SUPPLIED MATERIAL>
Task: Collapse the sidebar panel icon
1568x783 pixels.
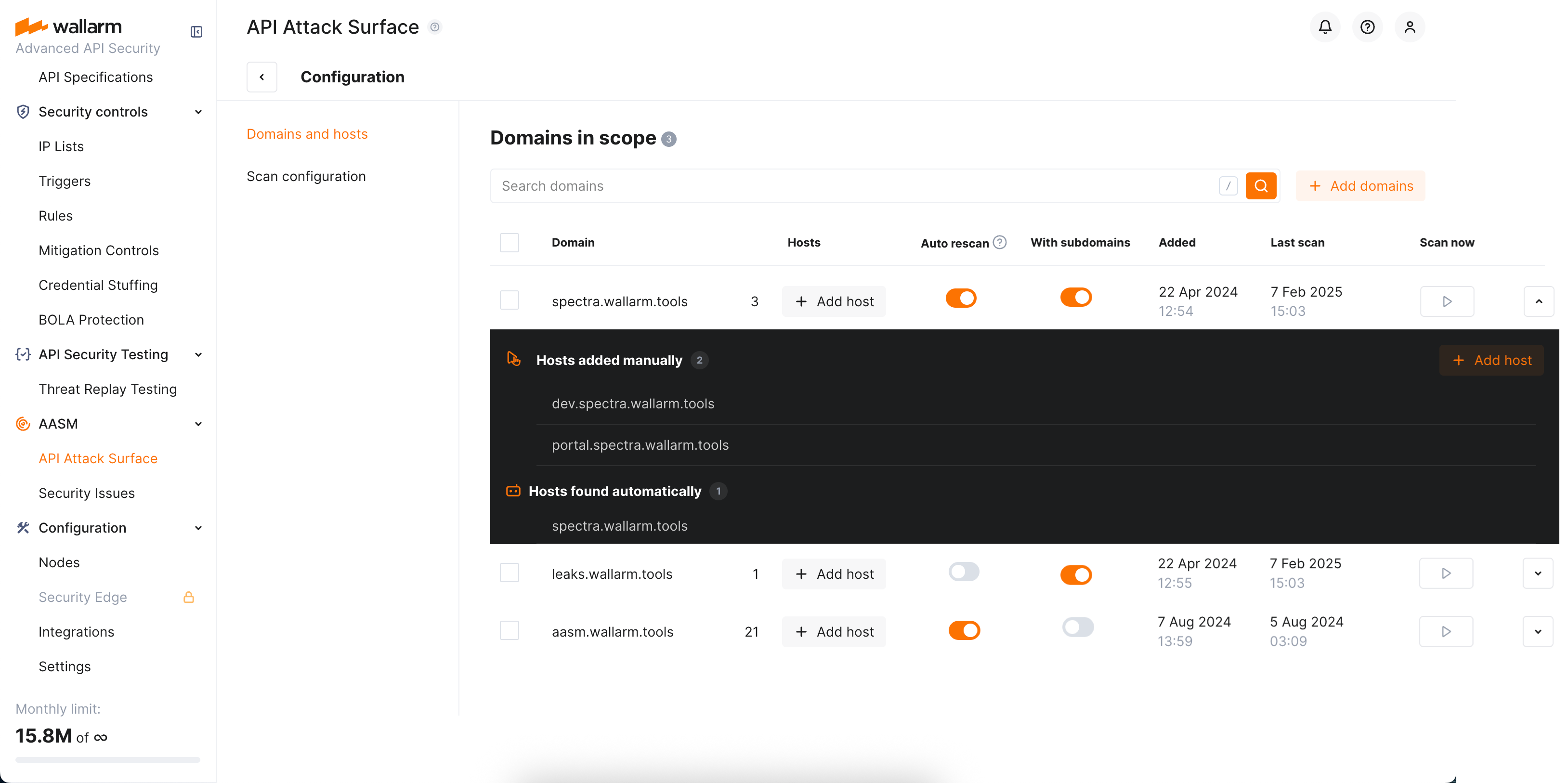Action: point(196,32)
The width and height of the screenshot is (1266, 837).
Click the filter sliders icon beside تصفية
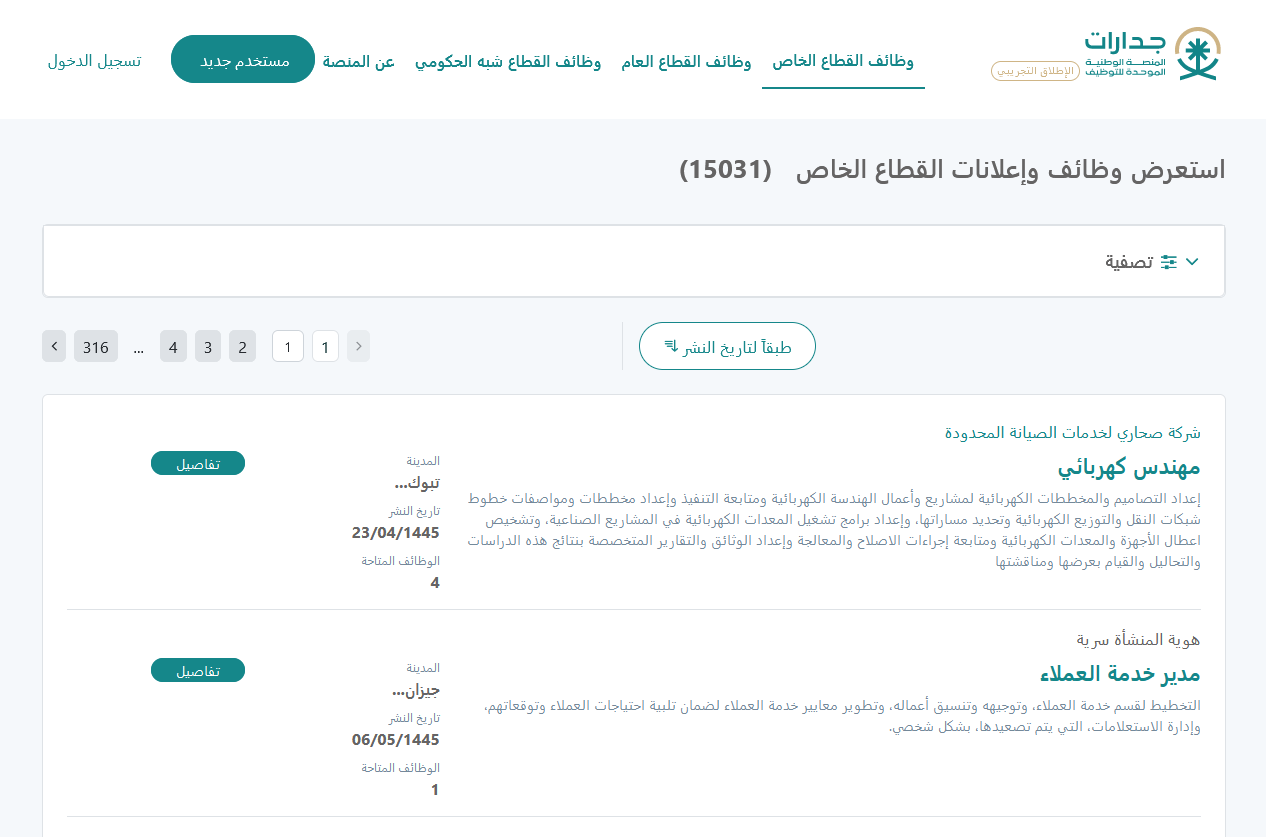(x=1169, y=262)
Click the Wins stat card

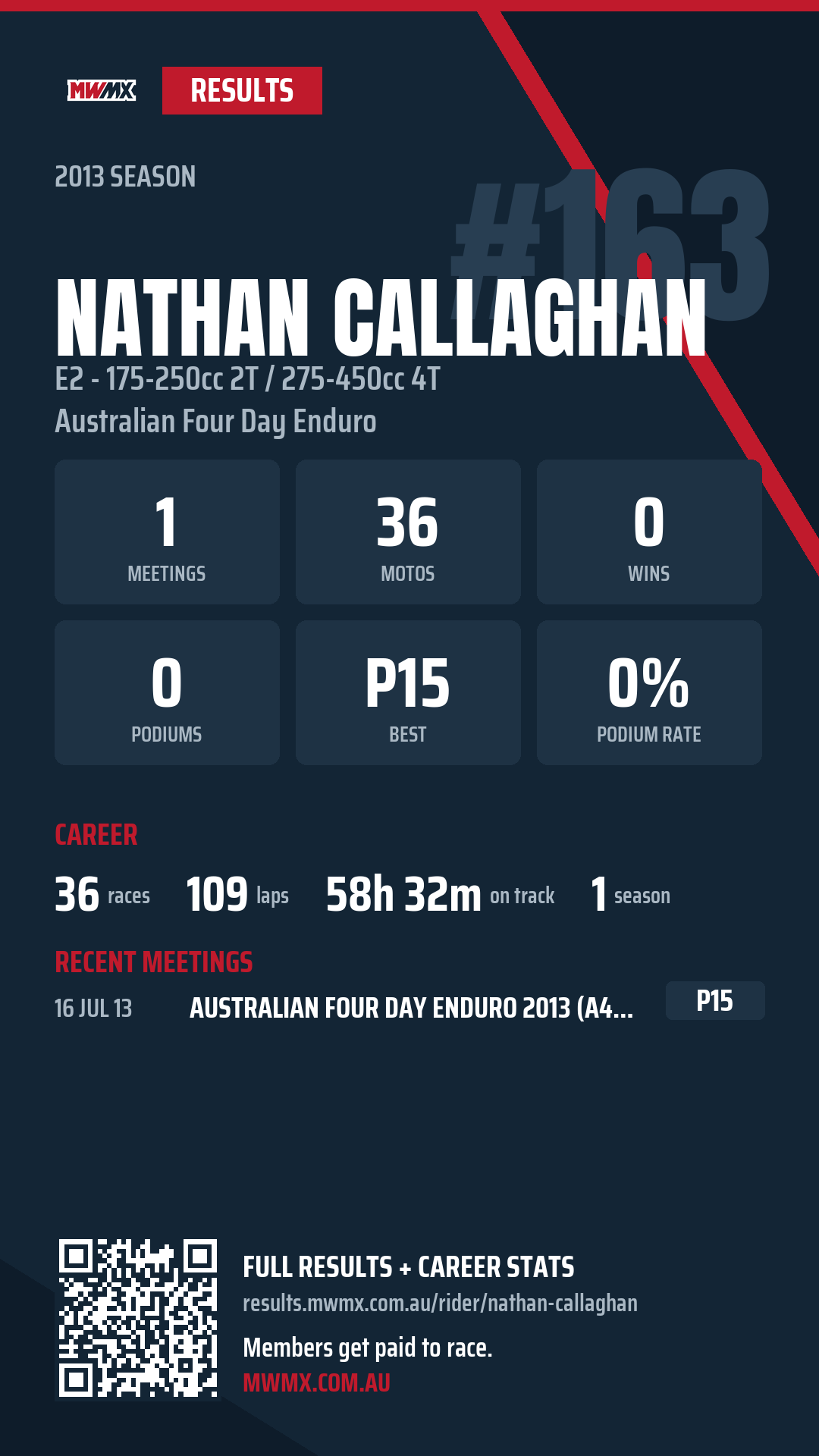click(649, 532)
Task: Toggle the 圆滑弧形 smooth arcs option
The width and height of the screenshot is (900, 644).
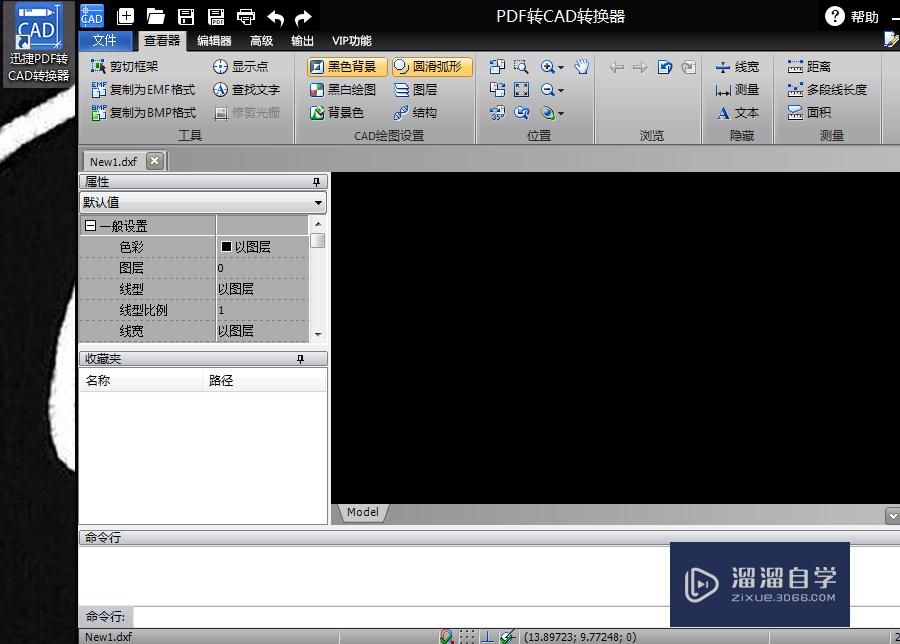Action: click(431, 67)
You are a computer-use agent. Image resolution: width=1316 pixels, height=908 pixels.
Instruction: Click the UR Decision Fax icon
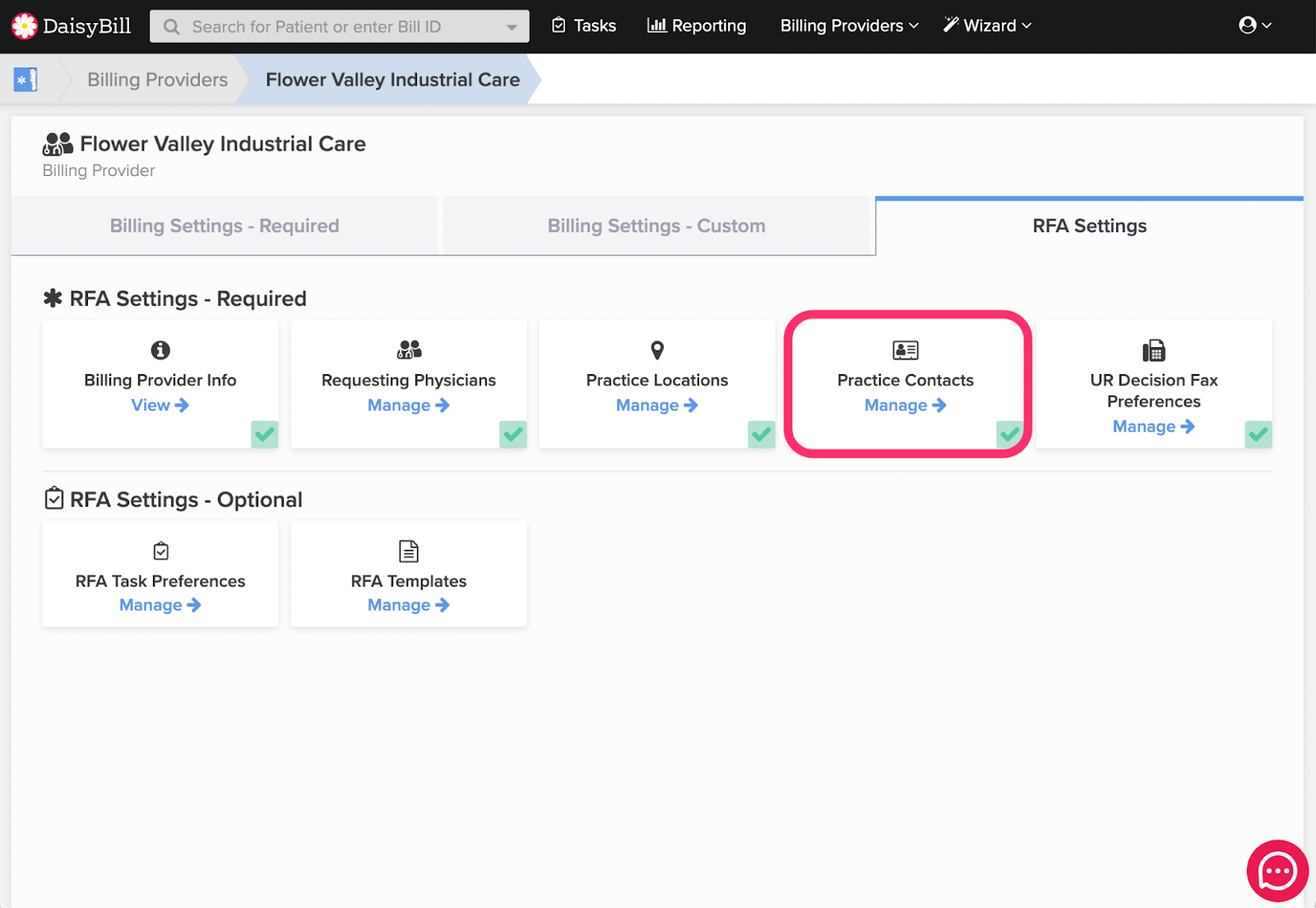(1153, 350)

SHORT PROBLEM> Reproduce each of the entries above line for line, with no changes, and leave the pictures out.

FINISHED EXERCISE>
Task: Collapse the sidebar panel icon
1568x783 pixels.
Action: point(196,32)
The width and height of the screenshot is (1266, 837).
Click the filter sliders icon beside تصفية
(x=1169, y=262)
Click the Wins stat card

click(649, 532)
Task: Toggle the 圆滑弧形 smooth arcs option
The width and height of the screenshot is (900, 644).
Action: click(431, 67)
You are a computer-use agent. Image resolution: width=1316 pixels, height=908 pixels.
Instruction: Click the UR Decision Fax icon
(1153, 350)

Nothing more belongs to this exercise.